SeaChange Sees Large Potential In Video-On-Demand Market
03/17/2000
Dow Jones News Service
(Copyright (c) 2000, Dow Jones & Company, Inc.)

By Tom Locke

VAIL, Colo. -(Dow Jones)- SeaChange International Inc. (SEAC) sees a big
opportunity for its digital video server systems in the expected explosive
growth of video on demand among cable TV operators, Chief Executive Bill
Styslinger said Thursday.

The Maynard, Mass., company is projecting 40-plus percent revenue growth in
2000, Styslinger said, partly because of the rollout of video demand by cable TV
operators and partly because of growth in supplying its TV broadcasting
customers with servers.

SeaChange is expecting even higher growth in 2001 and beyond, he said.
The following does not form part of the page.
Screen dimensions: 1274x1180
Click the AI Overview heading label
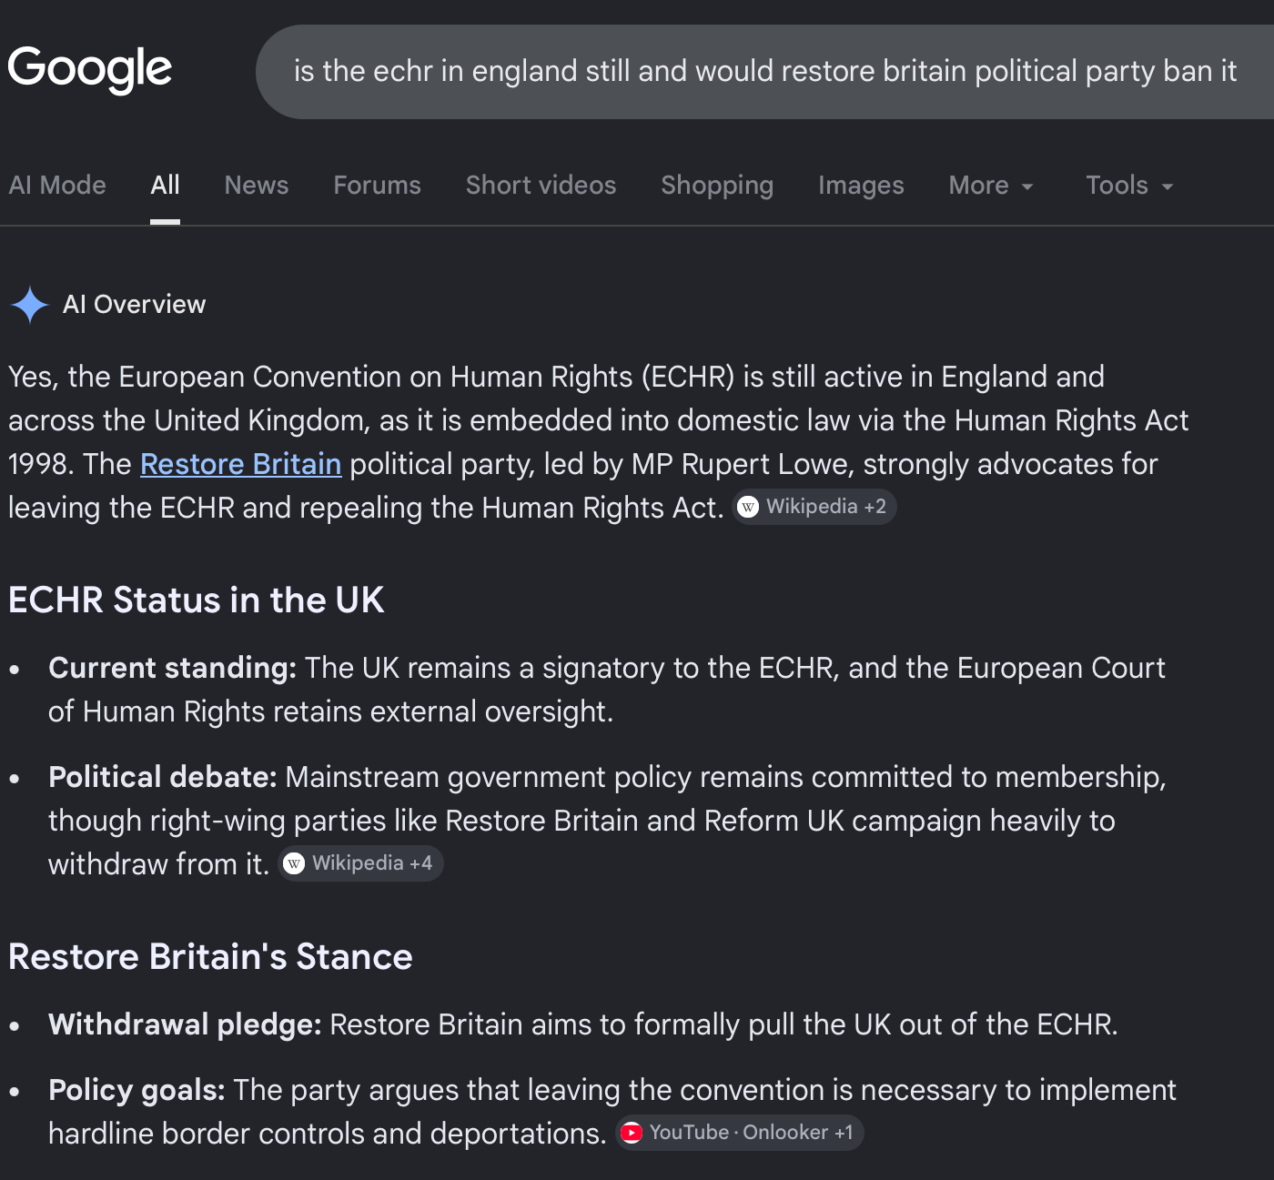135,305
Video on demand has already proven itself in the hotel market through on-demand
availability of pay-per-view movies, according to a March 8 report from Janco
Partners analyst Ted Henderson. Now it is starting to move into cable TV
systems.

"Clearly, the residential VOD system provides SeaChange 's most significant
opportunity," Henderson said in his report.

Worldwide demand for servers for video on demand is expected to be about $50
million this year, Styslinger told Dow Jones Newswires after his presentation at
the Janco Partners Institutional Investor Telecommunications Conference in Vail.
After this year, he said, "I think it's going to go up very rapidly."
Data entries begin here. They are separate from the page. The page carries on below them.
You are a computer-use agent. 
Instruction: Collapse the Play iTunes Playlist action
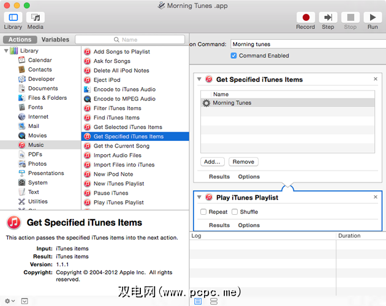pos(199,197)
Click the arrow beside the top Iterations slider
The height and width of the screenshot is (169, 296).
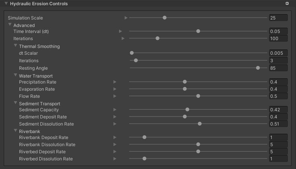point(123,39)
And costs are going to continue to drop quickly, he said. The equipment for one
stream of video, which can serve 10 movie buyers, cost $1,200 a year ago, now
costs $800, and Styslinger sees it dropping below $500. The lower costs for
video on demand will translate to consumers not only controlling movies, but
other programming as well. "They'll watch TV very efficiently," he said.

Investors have apparently liked what they've heard about SeaChange , which has
seen its stock price increase more than 10-fold from its 52-week low of 5 1/16
to a Thursday closing price of 63 1/4.

Chief Financial Officer Bill Fiedler told Dow Jones that he is comfortable with
the First Call/Thomson Financial earnings-per-share consensus estimates of 1
cent for the first quarter, 15 cents for all of 2000 (compared with 5 cents in
1999), and 41 cents in 2001.

Analysts' revenue estimates for 2000 are between $115 million and $120 million,
he said, compared with $85.2 million in 1999. And they are projecting $160
million to $180 million in revenue for 2001, he said.